Le comble du cynisme a été atteint dans la réponse à l’ONU du ministre de la Santé, Yuli Edelstein, qui a ressorti les accords d’Oslo de 1993 pour rejeter toute demande de vaccination des Palestiniens. Il s’en faudrait de peu que les Palestiniens aient droit momentanément à un État, le temps d’exonérer Israël de ses obligations humanitaires ! Seul point positif, la décision du procureur général, Avichaï Mandelblit, qui, contre l’avis du gouvernement, a imposé la vaccination des 4 400 prisonniers palestiniens détenus en Israël. Ne parlons pas des cinq mille doses « généreusement » attribuées aux quatre millions et demi de Palestiniens de Cisjordanie et de Gaza… En fait, la politique ségrégative menée par Israël dans la crise sanitaire vient dramatiquement confirmer le rapport rendu public le 12 janvier par l’organisation israélienne des droits de l’homme B’Tselem. Pour la première fois, le mot « apartheid » y figure en toutes lettres. Il résonne fortement comme une référence à l’Afrique du Sud d’avant Mandela. Une comparaison qui fait trembler les dirigeants israéliens, qui redoutent le renforcement de la campagne BDS (boycott, désinvestissement, sanctions). Ils n’ont en tout cas rien à craindre de la future ambassadrice des États-Unis à l’ONU, Linda Thomas-Greenfield, qui s’est empressée de faire allégeance à Israël en stigmatisant BDS. Ce qui donne la mesure du « tournant » Biden au Proche-Orient…
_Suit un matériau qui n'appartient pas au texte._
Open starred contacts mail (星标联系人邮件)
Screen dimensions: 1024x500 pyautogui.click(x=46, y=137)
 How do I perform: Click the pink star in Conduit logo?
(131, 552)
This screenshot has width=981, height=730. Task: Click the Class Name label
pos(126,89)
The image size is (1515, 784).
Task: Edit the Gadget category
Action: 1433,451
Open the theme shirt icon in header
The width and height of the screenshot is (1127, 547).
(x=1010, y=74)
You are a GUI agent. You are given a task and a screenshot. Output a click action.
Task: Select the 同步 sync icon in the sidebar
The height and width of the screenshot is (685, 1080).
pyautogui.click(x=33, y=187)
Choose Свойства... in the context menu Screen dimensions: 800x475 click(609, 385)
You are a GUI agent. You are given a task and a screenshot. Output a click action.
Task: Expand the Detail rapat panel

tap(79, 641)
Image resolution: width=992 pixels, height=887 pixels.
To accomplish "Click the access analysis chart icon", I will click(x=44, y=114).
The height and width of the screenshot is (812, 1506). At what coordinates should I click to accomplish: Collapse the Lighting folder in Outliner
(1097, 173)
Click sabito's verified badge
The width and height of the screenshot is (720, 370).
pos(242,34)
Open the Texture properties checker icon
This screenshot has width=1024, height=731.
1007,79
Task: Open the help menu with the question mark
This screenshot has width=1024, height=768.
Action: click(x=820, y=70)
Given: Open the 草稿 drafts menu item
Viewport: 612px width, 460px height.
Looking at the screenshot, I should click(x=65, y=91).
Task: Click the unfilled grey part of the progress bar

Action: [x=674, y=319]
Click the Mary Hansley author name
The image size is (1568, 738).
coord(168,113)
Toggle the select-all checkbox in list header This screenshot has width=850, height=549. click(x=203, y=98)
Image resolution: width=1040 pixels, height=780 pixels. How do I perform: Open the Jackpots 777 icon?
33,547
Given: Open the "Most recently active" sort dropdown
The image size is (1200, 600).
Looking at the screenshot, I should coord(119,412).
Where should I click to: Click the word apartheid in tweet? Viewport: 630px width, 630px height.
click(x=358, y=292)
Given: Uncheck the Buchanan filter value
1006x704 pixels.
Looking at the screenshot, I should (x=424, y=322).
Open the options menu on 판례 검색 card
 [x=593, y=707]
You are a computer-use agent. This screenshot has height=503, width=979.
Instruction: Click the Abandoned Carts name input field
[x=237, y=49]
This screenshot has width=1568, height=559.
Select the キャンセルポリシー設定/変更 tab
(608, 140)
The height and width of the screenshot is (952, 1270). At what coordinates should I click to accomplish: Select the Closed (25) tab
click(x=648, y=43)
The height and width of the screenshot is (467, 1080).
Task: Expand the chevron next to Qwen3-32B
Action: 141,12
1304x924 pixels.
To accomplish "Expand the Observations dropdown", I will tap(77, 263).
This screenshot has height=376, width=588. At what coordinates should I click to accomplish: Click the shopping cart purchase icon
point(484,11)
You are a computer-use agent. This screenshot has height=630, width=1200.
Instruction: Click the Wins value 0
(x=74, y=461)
La part d’ombre est donc envahissante. L’ombre, ce n’est pas ce qui n’existe pas, mais ce que le soft power veut faire oublier, et que l’on accepte de ne pas voir, un peu par crédulité, et beaucoup par complicité. Sans doute Israël a les apparences d’une démocratie communautaire. Mais l’Afrique du Sud aussi était une démocratie pour les Blancs, Afrikaners ou Anglo-Sud-Africains. Avec la pandémie, le pays est en face d’une contradiction historique. Pour avoir liquidé la solution à deux États, et réduit à l’impuissance l’Autorité palestinienne, Israël se trouve aujourd’hui confronté à la question de l’égalité des droits de tous les citoyens, de la Méditerranée au Jourdain. Une responsabilité que les dirigeants, auteurs en 2018 d’une loi proclamant Israël « État nation du peuple juif », ne veulent pas assumer. C’est pourtant la question à laquelle ils ne cesseront d’être désormais confrontés.